[DATA EXTRACTS]:
━━━━

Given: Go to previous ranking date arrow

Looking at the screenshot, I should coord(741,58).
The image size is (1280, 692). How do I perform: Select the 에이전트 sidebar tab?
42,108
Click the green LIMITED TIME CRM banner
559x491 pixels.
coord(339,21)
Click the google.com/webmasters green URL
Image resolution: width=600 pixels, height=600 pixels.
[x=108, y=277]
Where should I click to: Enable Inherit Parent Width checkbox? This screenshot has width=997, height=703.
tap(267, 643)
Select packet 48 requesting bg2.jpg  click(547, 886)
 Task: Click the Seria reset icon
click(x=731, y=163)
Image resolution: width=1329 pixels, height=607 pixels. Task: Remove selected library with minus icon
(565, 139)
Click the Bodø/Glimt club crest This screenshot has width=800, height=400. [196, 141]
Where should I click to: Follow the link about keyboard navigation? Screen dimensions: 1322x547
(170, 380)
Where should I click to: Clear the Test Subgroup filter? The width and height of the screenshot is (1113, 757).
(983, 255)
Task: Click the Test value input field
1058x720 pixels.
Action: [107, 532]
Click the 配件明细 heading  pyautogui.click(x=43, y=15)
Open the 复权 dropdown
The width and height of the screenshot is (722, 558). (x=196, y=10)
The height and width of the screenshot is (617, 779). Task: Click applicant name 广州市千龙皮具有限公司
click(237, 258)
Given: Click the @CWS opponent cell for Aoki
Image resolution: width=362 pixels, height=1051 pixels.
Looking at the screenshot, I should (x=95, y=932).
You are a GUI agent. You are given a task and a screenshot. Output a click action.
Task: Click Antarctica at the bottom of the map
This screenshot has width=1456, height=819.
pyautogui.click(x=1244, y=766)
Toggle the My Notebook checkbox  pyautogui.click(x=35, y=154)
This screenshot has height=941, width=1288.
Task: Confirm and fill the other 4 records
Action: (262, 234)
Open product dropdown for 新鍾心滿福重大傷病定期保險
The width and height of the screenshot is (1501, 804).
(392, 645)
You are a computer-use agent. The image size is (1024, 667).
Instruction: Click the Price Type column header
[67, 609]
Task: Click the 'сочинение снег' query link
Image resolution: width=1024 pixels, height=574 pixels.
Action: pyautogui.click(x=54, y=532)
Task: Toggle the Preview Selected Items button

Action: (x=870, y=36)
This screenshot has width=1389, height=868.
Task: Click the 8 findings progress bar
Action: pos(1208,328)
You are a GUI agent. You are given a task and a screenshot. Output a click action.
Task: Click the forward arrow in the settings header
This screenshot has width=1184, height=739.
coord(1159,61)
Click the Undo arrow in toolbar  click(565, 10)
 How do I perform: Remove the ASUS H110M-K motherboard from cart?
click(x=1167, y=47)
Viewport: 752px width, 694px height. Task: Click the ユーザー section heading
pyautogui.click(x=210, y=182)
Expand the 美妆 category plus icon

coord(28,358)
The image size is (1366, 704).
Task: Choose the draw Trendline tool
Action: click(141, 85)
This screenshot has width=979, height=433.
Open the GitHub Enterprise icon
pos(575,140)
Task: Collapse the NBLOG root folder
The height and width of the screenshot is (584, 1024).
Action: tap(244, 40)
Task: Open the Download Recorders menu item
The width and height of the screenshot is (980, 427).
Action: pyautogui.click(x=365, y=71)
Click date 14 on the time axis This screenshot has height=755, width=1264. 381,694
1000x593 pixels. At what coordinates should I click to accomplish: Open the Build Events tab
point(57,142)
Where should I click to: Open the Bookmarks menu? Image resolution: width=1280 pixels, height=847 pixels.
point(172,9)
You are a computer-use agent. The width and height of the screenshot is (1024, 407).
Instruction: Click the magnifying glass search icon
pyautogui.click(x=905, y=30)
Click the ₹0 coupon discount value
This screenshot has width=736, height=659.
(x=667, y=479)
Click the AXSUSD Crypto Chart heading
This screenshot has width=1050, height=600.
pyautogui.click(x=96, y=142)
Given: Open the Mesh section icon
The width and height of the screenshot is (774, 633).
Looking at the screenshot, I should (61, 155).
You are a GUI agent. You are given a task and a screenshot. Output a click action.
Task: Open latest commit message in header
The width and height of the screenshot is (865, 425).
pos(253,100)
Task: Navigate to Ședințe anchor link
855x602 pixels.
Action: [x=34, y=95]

━━━━

Above are the entries. Quote exactly the lines from the one bearing "Where should I click to: Clear" through the one bearing "Task: Click Antarctica".

Where should I click to: Clear the Test Subgroup filter? The width and height of the screenshot is (1113, 757).
(983, 255)
Task: Click the Test value input field
1058x720 pixels.
Action: [107, 532]
Click the 配件明细 heading  pyautogui.click(x=43, y=15)
Open the 复权 dropdown
The width and height of the screenshot is (722, 558). (x=196, y=10)
The height and width of the screenshot is (617, 779). Task: Click applicant name 广州市千龙皮具有限公司
click(237, 258)
Given: Click the @CWS opponent cell for Aoki
Image resolution: width=362 pixels, height=1051 pixels.
Looking at the screenshot, I should (x=95, y=932).
You are a GUI agent. You are given a task and a screenshot. Output a click action.
Task: Click Antarctica at the bottom of the map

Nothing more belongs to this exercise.